Blast off to your dreams! (Or, at least, to Menilmontant)

Dream job? Travel writer.

Ok, not an original answer, but the sentiment still stands.

When Anja of Ever the Nomad introduced herself in my inbox recently as a professional travel writer, she had my full attention. (Didn’t hurt that the first sentence of her email also said that I did “amazing work.” Yes, flattery does work).

Before responding to her request for a guest post, I did what any reasonable person in this day and age does: I googled her.

The drooling soon began. Anja has written guide books for Lonely Planet and Rough Guides, articles for Time Out and Travel + Leisure. Since I started following her on Twitter, she’s hopped from London to New York to a sea-view pool villa in Thailand.

Once I stopped daydreaming (not sure I’ve stopped, actually), I realized how pretty darn cool it was that she wanted some Paris insights from little old me.

The Promenade Plantee - check out *them* blossoms!

As a confirmed cheapskate and with the coming of spring, I found one subject the most natural to write about: places to frolic for free. And since it’s exactly four years ago this month that I fell in love (literally) with Paris + a boy, it was time for a little nostalgia. The 19th was my first home in the City of Light, so I have plenty of favorite nooks in that humble, but humming arrondissement.

Please find below a few sites I mentioned in the guest post, then follow the link if you want the full story. Enjoy!

P.S. I’ve taken a bit of a revised position now. Travel writer would be awesome. But someone paying me to “hang out” in Paris and write up the results could be the real prize.

So, friends: Do you read any such job in my future?

* * * * * * * * * * * * * * * * * * * * * * * * * * * * * * * * * * * * * * * * * * * * * * * * * * * *

Off Rue de Mouzaia and its storybook lanes

• The side streets off Rue de Mouzaïa beckon with a rows of adorable bungalows.

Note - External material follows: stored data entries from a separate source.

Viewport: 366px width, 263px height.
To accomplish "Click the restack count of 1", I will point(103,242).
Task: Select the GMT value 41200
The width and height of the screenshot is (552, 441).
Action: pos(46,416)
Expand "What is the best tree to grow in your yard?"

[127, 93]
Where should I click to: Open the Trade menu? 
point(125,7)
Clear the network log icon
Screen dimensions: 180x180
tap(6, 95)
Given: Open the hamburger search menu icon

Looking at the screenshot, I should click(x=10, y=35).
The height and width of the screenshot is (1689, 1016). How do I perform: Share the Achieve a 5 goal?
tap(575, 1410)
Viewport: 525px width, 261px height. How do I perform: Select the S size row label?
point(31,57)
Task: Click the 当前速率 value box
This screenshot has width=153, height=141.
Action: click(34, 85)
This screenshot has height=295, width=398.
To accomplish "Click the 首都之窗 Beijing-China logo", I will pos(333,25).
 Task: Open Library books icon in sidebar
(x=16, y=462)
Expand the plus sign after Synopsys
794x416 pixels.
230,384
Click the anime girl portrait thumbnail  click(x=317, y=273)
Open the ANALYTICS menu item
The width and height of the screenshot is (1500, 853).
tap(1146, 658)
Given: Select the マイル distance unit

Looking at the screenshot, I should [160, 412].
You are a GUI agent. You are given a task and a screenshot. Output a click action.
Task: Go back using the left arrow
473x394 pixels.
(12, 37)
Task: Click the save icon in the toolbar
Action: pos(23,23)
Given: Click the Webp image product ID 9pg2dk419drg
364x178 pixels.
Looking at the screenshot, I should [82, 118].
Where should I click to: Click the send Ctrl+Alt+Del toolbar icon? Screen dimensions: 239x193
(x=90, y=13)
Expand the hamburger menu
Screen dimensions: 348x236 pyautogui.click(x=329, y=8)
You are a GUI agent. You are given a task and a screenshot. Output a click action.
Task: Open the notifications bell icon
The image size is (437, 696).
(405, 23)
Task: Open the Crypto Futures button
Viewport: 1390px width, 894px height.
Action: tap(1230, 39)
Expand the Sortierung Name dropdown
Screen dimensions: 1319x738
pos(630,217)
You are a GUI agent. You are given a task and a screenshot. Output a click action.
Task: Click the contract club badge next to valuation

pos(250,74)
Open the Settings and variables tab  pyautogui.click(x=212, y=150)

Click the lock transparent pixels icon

Wisteria creeps up brick houses, brightly-painted doors hide behind latched gates. Wander small passages with grand names, like Villa de la Renaissance or Villa de Progrès. (The three pillars of the French republic, in fact – Liberté, Egalité, and Fraternité – all meet at one street corner here).

Best explored during the day, this area feels like stumbling into a storybook world of secret gardens. Check out Aux Petits Jouers or Les Mères Veilleuses for music and conviviality afterwards, if you’re still around at night. (Metro: Pré St-Gervais)

Buttes Chaumont Park = beautiful

Buttes Chaumont is one of the most gorgeous parks in Paris, yet it’s rarely given its due. From the Sybil temple perched high atop a cliff to hidden grottoes and gushing waterfalls, this park is at once dramatic and relaxed. Unlike the many manicured parks in Paris, Buttes Chaumont seems more rugged and untamed.

It may not appear on tourist maps, but Buttes Chaumont is no secret to Parisians. Expect lots of locals strolling around the lake or spread out on the green (another advantage over other Paris parks where usually you can’t sit on the grass!). Café/club Rosa Bonheur at the top of the park turns into a hipster hangout at night. (Metro: Buttes Chaumont, Laumière)

A stroll down Canal de L'Ourcq...and memory lane

• Nearby Parc de la Villette also lets you grace the lawns. Flat and modern, it’s nothing like the hilly wonder of Buttes Chaumont, but it boasts interesting multidisciplinary complexes like the Cité des Sciences et de l’Industrie and offers several of the summer’s best events. Villette Sonique presents big-names and up-and-coming indie acts while the outdoor movie series draws crowds with its wonderful selection of free films.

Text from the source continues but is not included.